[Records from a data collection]
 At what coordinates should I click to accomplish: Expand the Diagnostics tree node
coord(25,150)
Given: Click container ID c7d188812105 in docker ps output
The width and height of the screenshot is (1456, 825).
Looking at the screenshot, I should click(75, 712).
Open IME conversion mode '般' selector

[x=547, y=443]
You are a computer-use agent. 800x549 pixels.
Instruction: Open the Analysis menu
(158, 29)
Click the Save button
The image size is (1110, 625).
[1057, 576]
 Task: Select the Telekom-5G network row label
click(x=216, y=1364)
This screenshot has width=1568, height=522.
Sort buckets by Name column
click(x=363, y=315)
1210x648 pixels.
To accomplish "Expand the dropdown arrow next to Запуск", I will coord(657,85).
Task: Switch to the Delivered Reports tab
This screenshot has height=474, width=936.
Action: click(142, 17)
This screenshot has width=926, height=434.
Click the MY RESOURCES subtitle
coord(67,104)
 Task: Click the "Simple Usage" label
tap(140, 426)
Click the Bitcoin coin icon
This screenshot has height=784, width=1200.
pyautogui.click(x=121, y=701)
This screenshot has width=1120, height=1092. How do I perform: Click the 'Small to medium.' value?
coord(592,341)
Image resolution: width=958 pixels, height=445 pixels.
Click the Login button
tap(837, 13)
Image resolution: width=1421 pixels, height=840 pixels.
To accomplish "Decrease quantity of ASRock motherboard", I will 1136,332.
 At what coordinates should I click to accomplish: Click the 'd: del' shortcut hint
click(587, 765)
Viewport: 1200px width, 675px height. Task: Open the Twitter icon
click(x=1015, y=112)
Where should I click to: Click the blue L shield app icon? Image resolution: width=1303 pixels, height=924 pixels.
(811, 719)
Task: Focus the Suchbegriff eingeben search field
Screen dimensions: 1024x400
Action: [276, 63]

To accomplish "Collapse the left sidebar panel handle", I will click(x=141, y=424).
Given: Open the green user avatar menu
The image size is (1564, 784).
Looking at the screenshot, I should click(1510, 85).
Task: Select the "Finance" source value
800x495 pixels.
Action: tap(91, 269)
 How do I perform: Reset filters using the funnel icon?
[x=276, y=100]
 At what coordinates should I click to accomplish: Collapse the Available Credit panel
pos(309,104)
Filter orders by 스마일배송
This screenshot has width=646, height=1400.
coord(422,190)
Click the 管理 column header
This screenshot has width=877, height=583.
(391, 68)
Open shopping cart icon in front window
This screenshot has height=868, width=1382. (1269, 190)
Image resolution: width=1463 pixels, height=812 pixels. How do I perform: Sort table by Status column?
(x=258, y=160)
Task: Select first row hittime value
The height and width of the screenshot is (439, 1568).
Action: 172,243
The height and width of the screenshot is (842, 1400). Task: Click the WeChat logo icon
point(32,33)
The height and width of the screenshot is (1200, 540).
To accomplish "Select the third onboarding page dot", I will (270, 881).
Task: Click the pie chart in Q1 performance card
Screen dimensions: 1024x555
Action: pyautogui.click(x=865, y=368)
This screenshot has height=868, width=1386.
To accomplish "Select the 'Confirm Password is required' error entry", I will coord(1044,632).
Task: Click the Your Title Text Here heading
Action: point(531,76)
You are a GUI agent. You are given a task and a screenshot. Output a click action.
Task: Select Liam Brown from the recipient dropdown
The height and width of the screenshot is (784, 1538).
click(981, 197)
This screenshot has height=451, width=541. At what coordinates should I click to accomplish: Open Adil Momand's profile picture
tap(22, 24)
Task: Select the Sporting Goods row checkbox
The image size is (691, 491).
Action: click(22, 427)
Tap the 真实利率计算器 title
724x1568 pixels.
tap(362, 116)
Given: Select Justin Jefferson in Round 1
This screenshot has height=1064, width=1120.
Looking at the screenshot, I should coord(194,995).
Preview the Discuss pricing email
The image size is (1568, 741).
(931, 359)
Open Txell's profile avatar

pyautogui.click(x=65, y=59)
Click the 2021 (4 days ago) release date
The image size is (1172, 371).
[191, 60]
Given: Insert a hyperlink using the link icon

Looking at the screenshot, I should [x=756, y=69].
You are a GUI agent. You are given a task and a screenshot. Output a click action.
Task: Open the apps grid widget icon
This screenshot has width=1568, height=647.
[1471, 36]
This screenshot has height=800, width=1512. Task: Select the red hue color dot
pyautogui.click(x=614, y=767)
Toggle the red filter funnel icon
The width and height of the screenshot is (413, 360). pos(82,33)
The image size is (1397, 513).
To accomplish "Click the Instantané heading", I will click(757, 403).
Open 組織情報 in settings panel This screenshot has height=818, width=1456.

## WRITTEN PROBLEM:
Which lines of the data above contain the string "Sort"? Pick out and copy each one, counting only matches with the same capitalization.

## ANSWER:
Sort buckets by Name column
Image resolution: width=1463 pixels, height=812 pixels. How do I perform: Sort table by Status column?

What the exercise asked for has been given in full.